■ Latihan
Jawablah pertanyaan berikut berdasarkan kutipan tentang budaya politik.
(a) Sejak tahun berapa pemilihan kepala daerah (pilkada) diselenggarakan?
(b) Sebagai apa saja Antonio Gramsci memandang budaya politik?
(c) Berapa rata-rata persentase warga pemilih yang memberikan suara dari pemilu ke pemilu sejak 1999?

■ Kutipan Teks
□ □ □ □

Budaya
Politik
Azyumardi Azra ; Guru Besar Fakultas Adab dan Humaniora
UIN Syarif Hidayatullah
Jakarta
|
KOMPAS,
01 Februari
2018
Budaya politik (political culture) hampir
bisa dipastikan adalah aspek reformasi politik yang tidak berkembang
signifikan sepanjang masa transisi dan konsolidasi demokrasi Indonesia selama
hampir dua dasawarsa terakhir. Akibatnya, demokrasi Indonesia pasca-Soeharto
masih ditandai kelemahan mendasar yang membuatnya cacat (flaw democracy).
Berbagai aspek budaya politik, seperti
sikap, kepercayaan, dan sentimen, yang menciptakan tatanan dan makna pada
proses politik sering tidak cocok dengan demokrasi. Budaya politik yang juga
terkait asumsi dan tata aturan yang membentuk perilaku politik dalam sistem
politik acap kali tidak selaras dengan demokrasi.
Indonesia boleh bangga dengan pencapaian
demokrasi lewat pemilihan umum yang terselenggara sejak 1999. Indonesia
sangat kaya pemilu, seperti pemilihan legislatif (pileg) yang sudah empat
kali menjelang lima kali (1999, 2004, 2009, 2014, dan segera 2019). Lalu,
pemilihan presiden secara langsung (2004, 2009, 2014, dan tak lama lagi
2019). Selain itu, masih ada pemilihan kepala daerah (pilkada) sejak 2005
yang pada 2018 dilaksanakan di 171 daerah (provinsi dan kabupaten/kota).
Akan tetapi, pemilu cenderung kian menjadi
rutinitas. Di luar kerutinan, hanya ada ketegangan dan peningkatan suhu
politik. Penyebabnya sering bukan murni politik, melainkan karena penggunaan
dan penyalahgunaan (used and abused) isu suku, agama, ras, dan antargolongan
(SARA) dalam kontestasi politik. Padahal, isu SARA tidak hanya divisif,
tetapi juga membuat merosotnya kualitas demokrasi.
Kualitas demokrasi terkait tidak hanya
dengan pemilu yang dilaksanakan reguler. Ada faktor lain yang membuat
meningkatnya kualitas demokrasi, terutama budaya politik yang semestinya
kompatibel dan memperkuat demokrasi.
Antonio Gramsci pernah berargumen (1971,
1985) tentang budaya politik sebagai budaya yang dalam (deep culture),
ideologi, dan mentalitas. Akan tetapi, budaya politik (yang tidak kondusif)
juga dapat menghalangi pertumbuhan demokrasi berkualitas. Oleh karena itu,
perlu penyadaran tentang pengembangan budaya politik demokrasi di setiap
lapisan masyarakat yang terlibat dalam proses politik.
Sudah sampai di mana pertumbuhan budaya
politik demokrasi Indonesia? Pada akar rumput terlihat gejala kontradiktif
pertumbuhan budaya politik demokrasi. Pada satu segi, warga pemilih antusias
memberikan suara; rata-rata lebih dari 70 persen dari satu pemilu ke pemilu
sejak 1999. Relatif tingginya partisipasi politik dalam pemilu menjadi salah
satu indikator peningkatan budaya politik demokrasi.

□ □ □ □

■ Bagian Data
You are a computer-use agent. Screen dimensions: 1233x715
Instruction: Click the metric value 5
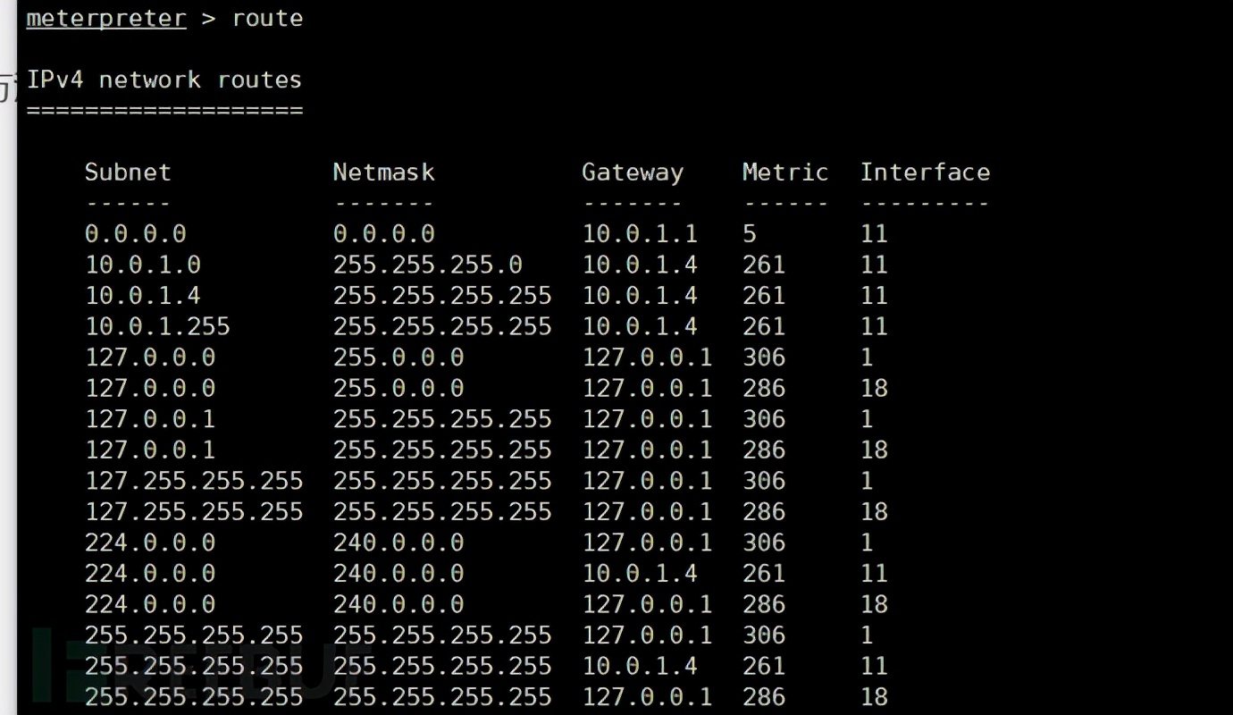pyautogui.click(x=750, y=234)
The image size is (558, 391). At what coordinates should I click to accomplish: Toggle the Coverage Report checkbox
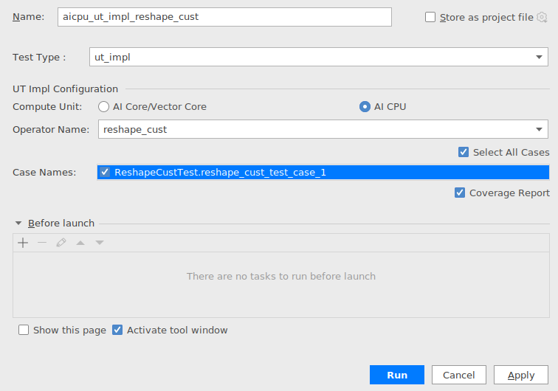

□ □ □ □

■ Jawaban Latihan
(a) Sejak 2005.
(b) Sebagai budaya yang dalam (deep culture), ideologi, dan mentalitas.
(c) Lebih dari 70 persen.